Page excerpt:
Now, Microsoft is expanding and changing the MAPP program so that more people will have access to some of the data and the information will be available earlier. Until now, MAPP members get access to patch data 24 hours before the release. Microsoft will be giving that information to MAPP companies three business days before Patch Tuesday going forward. The new MAPP for Responders program is an extension of the existing system and allows incident response teams to share information among themselves and to benefit from the threat intelligence that Microsoft has, as well.

“We have information that will benefit those IR organizations, the CERTs, enterprises and government agencies,” said Jerry Bryant, a senior security strategist for Trustworthy Computing at Microsoft. “We’re trying to facilitate the exchange of threat indicators and knowledge. We’re contributing our own threat data, malicious URLs and file hashes for Windows and Office products for whitelisting purposes.”

The new portion of MAPP also will require that participants contribute their own data and not just benefit from the work of others. Bryant said the idea is to gather and disseminate as much data as possible in order to protect as many machines as they can.

“In MAPP for Responders we’re going to require that people report telemetry back to us, which is important for things like out-of-band patches,” he said. “The more information we have internally, the better. We can aggregate that data and send it back out so that they can see where they have gaps.”

In addition to the expansion of MAPP to IR teams, Microsoft also is starting a pilot service that will allow members to send in potentially malicious files and URLs to have Microsoft check them for content-based attacks. MAPP members can submit any Office document, PDF or URL and Microsoft will run it through a scanner that will open the document or page in a virtual machine and see whether it’s trying to exploit a vulnerability.

Brief 1: In the article on the MAPP program, how long before Patch Tuesday will Microsoft now give patch information to MAPP companies?

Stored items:
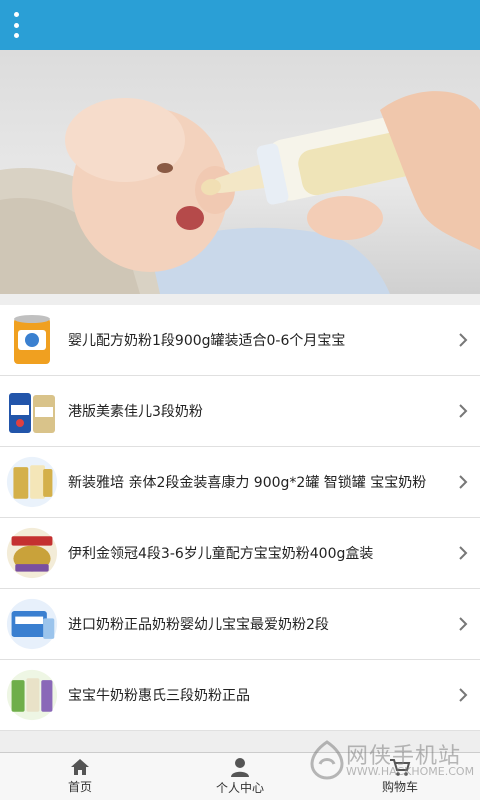  I want to click on product-title: 港版美素佳儿3段奶粉, so click(136, 412).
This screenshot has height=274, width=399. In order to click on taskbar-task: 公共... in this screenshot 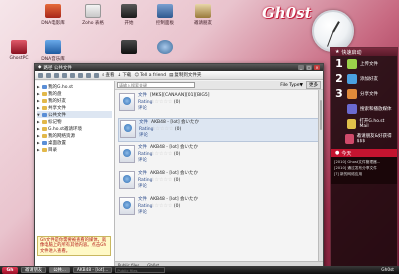, I will do `click(60, 270)`.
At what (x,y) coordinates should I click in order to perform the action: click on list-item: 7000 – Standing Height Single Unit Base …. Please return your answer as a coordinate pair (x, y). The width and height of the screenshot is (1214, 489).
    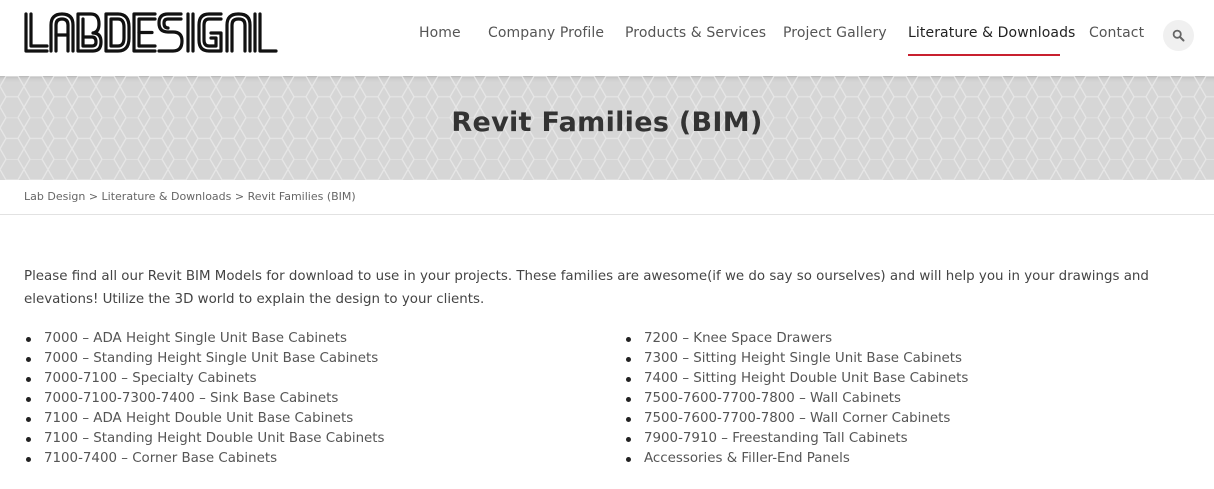
    Looking at the image, I should click on (204, 359).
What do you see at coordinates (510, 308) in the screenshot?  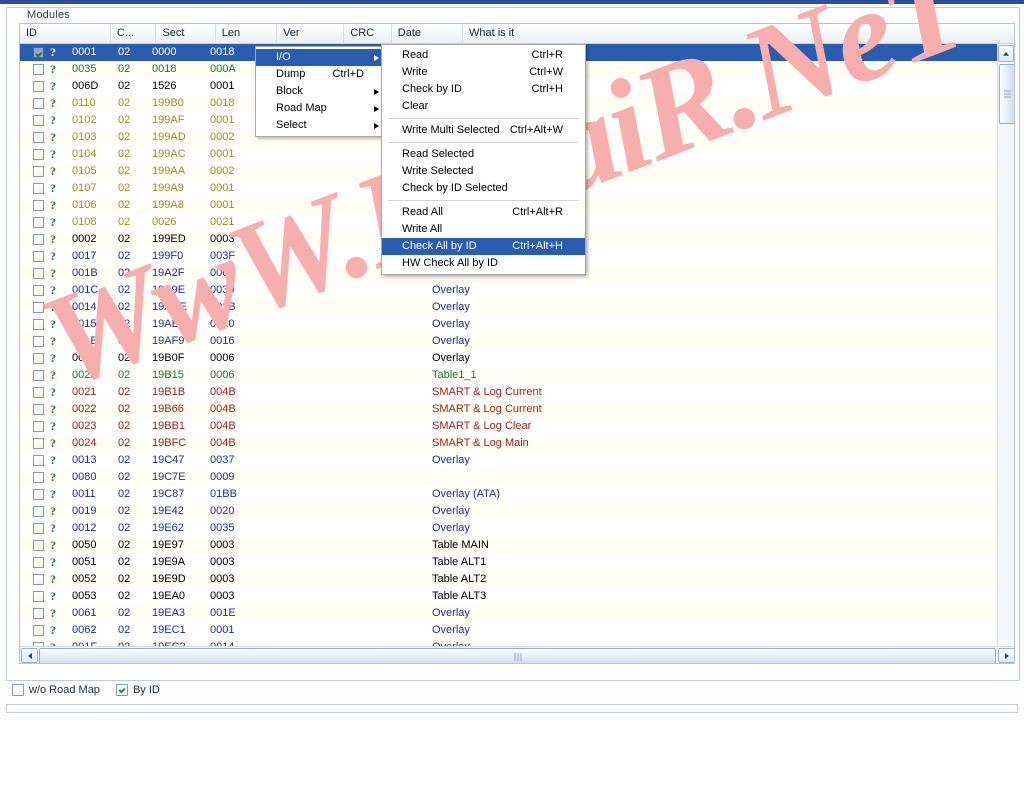 I see `table-row: ? 0014 02 19ACE 001B Overlay` at bounding box center [510, 308].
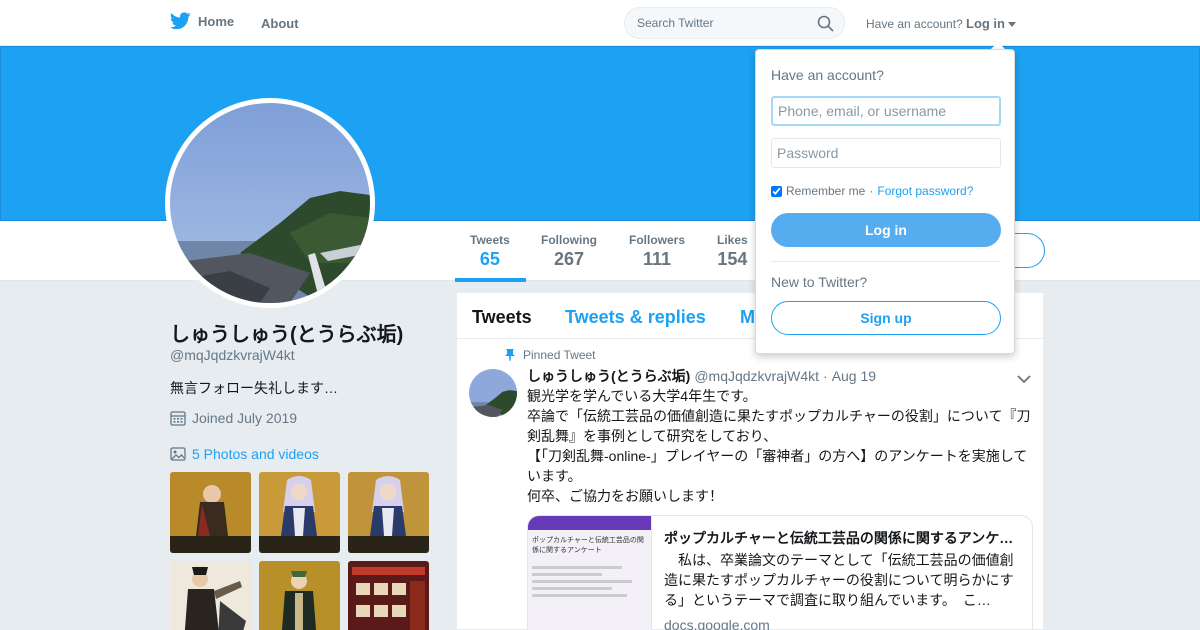  Describe the element at coordinates (178, 418) in the screenshot. I see `calendar-icon` at that location.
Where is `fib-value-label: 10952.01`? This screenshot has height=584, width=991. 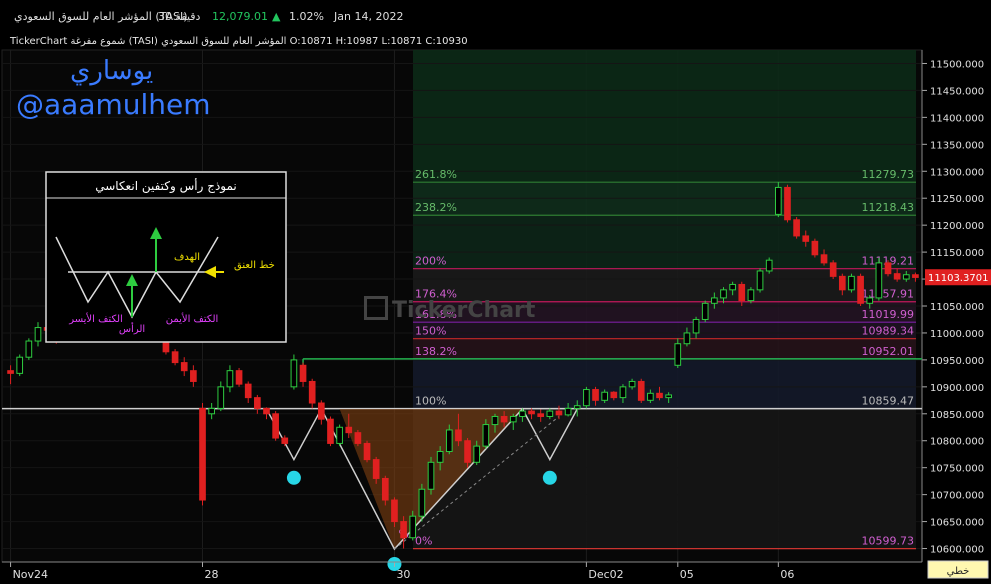
fib-value-label: 10952.01 is located at coordinates (888, 352).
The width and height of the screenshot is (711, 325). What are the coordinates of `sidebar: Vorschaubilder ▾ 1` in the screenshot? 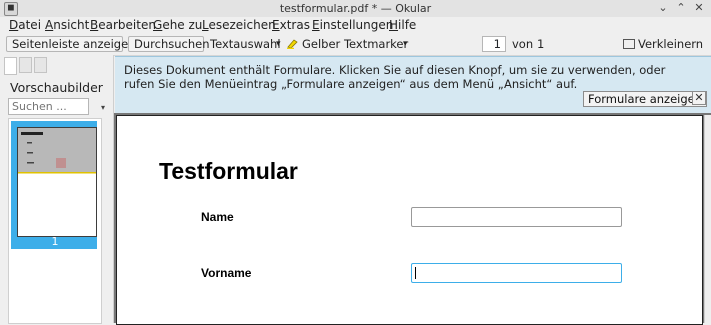 It's located at (57, 190).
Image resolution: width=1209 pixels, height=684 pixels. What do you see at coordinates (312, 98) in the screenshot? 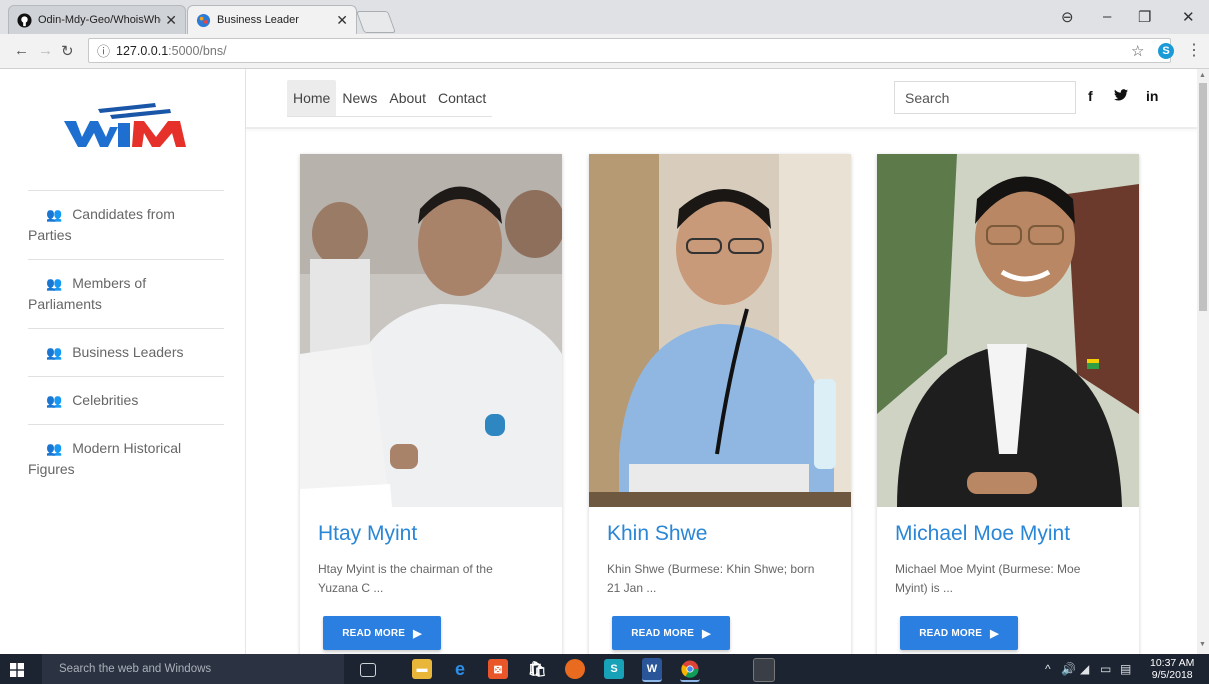
I see `nav-home: Home` at bounding box center [312, 98].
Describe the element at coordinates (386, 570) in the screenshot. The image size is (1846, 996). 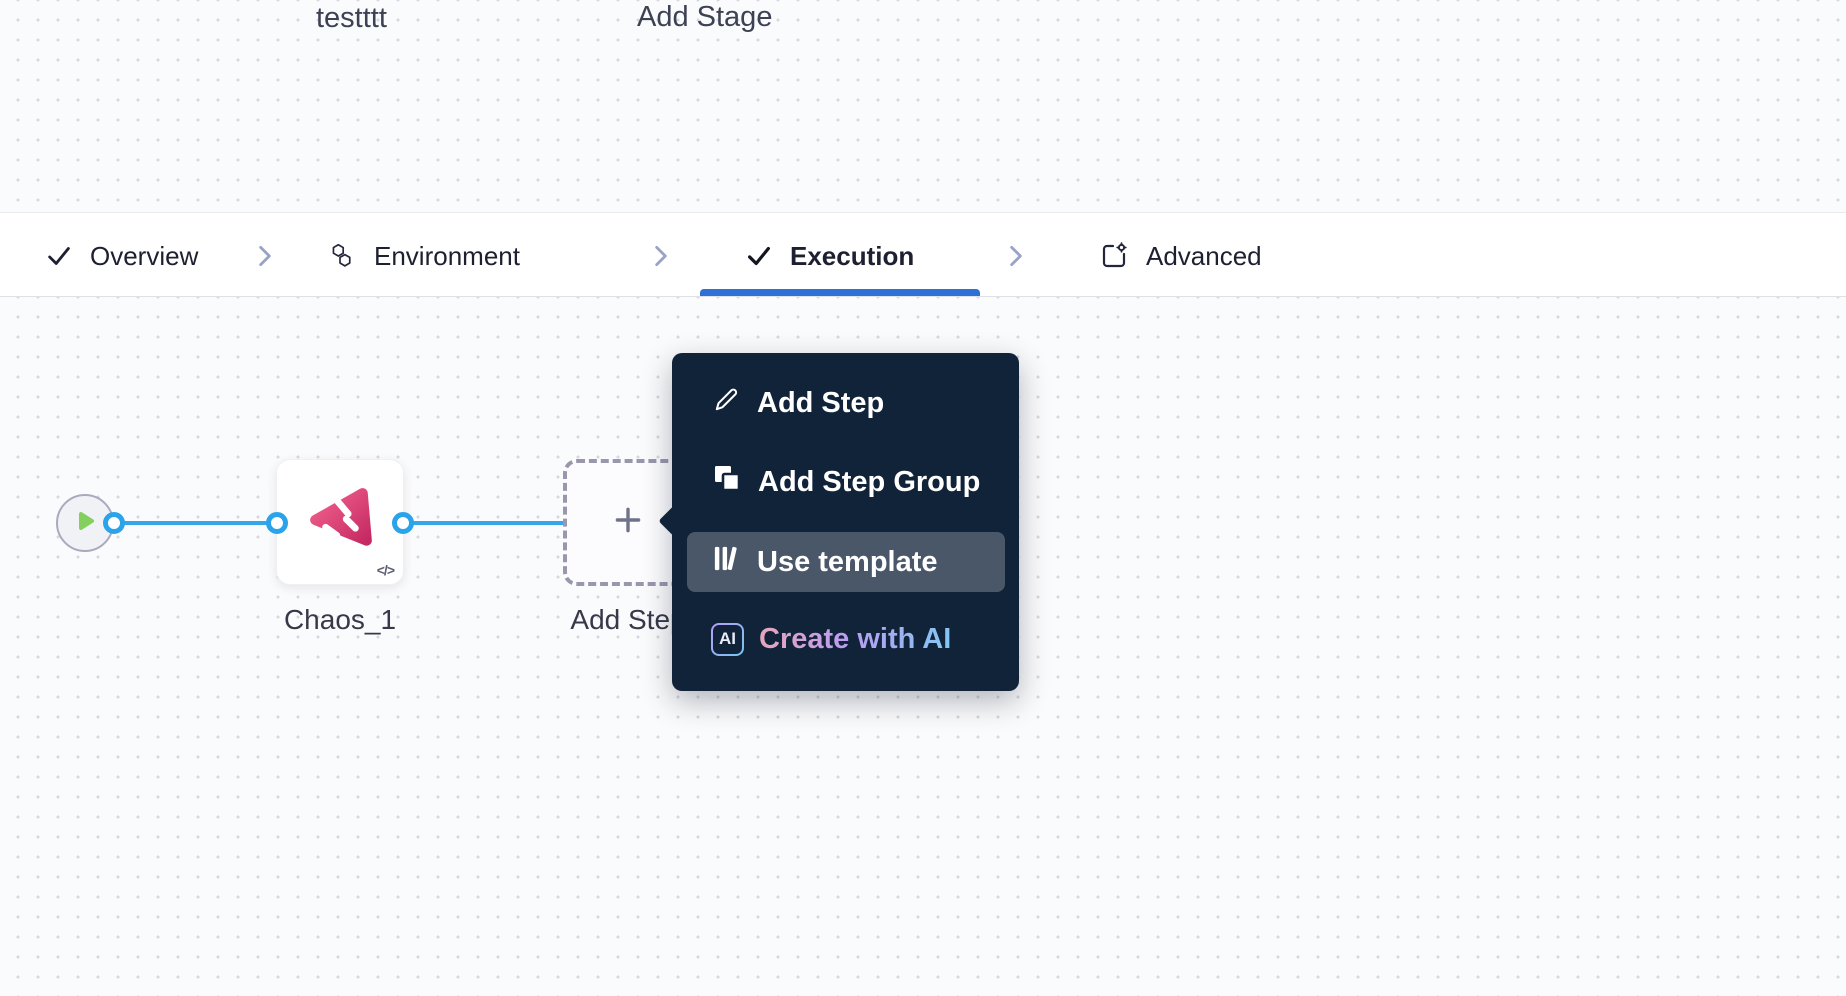
I see `code-icon: </>` at that location.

Brief 2: Copy out the part of the listing that starts with the line containing "Describe the element at coordinates (386, 570)" and runs through the end of the listing, keeping every word the same and including that first line. Leave out the pictures.

Solution 1: Three business days before Patch Tuesday.

Solution 2:
Describe the element at coordinates (386, 570) in the screenshot. The image size is (1846, 996). 
I see `code-icon: </>` at that location.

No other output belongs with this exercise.